**WHAT YOU WILL DO**
State how many lines of the entries hold the string "width", and nothing more.
──────
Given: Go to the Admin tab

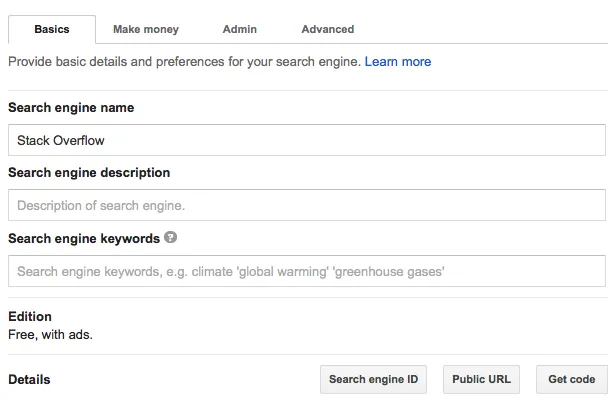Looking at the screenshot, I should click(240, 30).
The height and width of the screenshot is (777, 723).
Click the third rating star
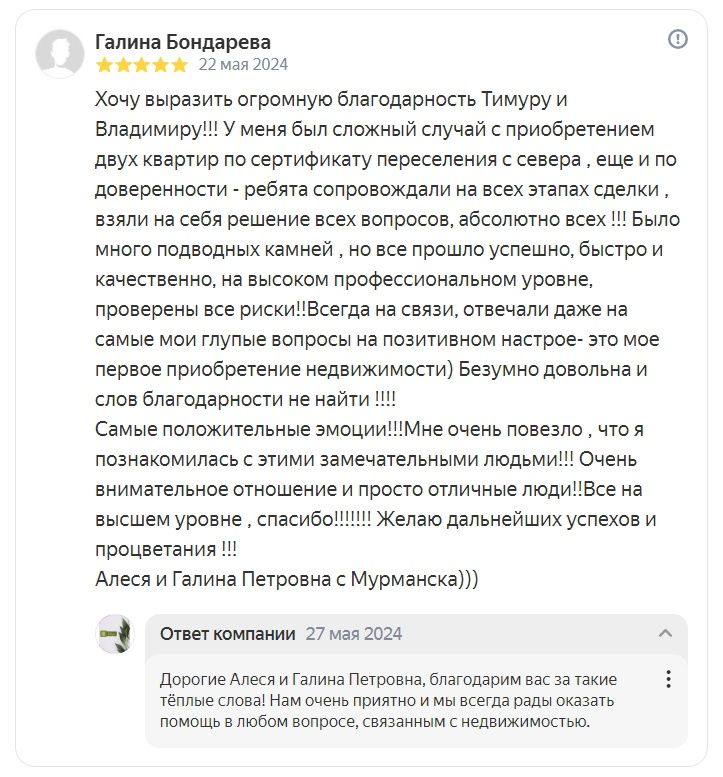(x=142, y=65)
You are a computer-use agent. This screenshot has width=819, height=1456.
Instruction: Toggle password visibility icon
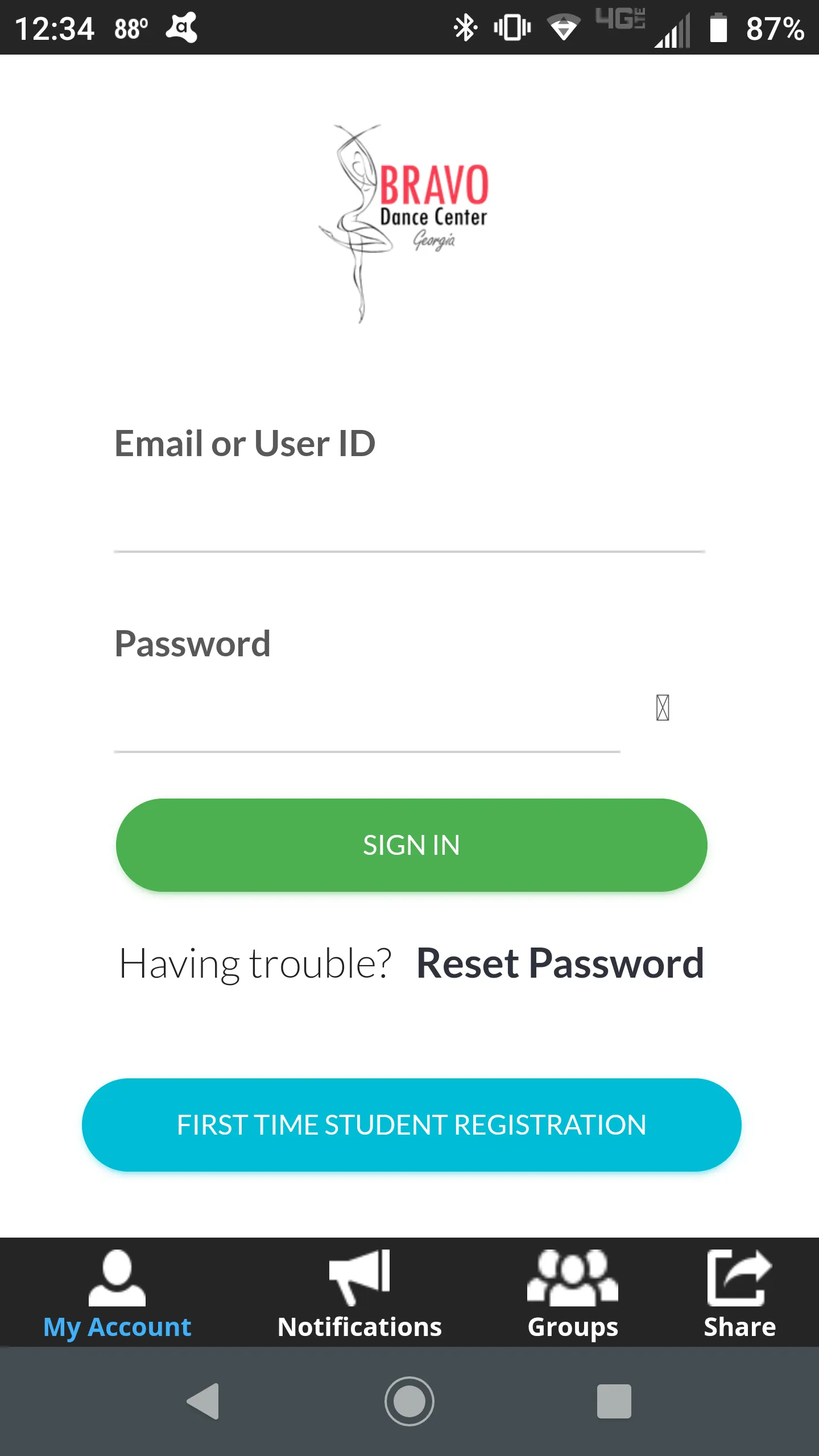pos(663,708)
──────
**SOLUTION TO THIS EXERCISE**
2